Collect every line of the items below that contains the string "what", and copy each one. Treat uppercase and lowercase as different.
· · · ·
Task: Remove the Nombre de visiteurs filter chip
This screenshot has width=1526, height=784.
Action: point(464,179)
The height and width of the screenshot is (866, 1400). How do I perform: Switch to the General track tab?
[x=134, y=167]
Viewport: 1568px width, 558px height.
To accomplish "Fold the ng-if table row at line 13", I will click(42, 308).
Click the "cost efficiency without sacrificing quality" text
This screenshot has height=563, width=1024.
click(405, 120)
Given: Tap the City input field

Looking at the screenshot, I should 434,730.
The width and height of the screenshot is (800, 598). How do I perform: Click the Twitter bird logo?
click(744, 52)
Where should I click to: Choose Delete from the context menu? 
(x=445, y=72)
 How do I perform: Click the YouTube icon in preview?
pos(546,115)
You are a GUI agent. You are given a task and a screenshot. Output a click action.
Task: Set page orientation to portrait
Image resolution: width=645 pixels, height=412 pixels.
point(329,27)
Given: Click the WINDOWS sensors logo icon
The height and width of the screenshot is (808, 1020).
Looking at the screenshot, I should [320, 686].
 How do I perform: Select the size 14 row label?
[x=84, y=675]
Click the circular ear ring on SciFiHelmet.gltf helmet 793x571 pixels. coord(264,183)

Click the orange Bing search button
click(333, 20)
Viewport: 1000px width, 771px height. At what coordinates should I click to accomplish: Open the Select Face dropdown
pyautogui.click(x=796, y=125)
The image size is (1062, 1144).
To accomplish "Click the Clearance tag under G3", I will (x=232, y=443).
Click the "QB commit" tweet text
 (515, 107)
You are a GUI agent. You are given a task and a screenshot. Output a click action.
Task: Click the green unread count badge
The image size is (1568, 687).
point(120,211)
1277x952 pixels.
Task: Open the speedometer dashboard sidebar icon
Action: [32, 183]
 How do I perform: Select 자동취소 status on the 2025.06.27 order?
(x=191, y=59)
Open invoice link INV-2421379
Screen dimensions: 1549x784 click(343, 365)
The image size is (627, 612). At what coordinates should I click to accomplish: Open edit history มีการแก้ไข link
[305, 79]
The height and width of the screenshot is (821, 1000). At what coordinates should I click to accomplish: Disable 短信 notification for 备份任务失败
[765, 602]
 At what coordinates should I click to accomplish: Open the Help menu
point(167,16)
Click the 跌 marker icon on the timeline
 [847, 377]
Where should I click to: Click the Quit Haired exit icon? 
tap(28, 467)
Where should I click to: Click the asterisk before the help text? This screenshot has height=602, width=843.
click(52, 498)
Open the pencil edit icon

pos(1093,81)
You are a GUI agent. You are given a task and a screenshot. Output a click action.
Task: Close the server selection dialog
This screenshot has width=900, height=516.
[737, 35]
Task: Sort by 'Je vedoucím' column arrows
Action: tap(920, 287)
· · · ·
» **Exercise result**
Viewport: 1000px width, 771px height. At what coordinates should I click to accomplish: Open the Select Face dropdown
The image size is (627, 612). At what coordinates should I click to accomplish: Open edit history มีการแก้ไข link
The height and width of the screenshot is (821, 1000). At what coordinates should I click to accomplish: Disable 短信 notification for 备份任务失败
 At what coordinates should I click to accomplish: Open the Help menu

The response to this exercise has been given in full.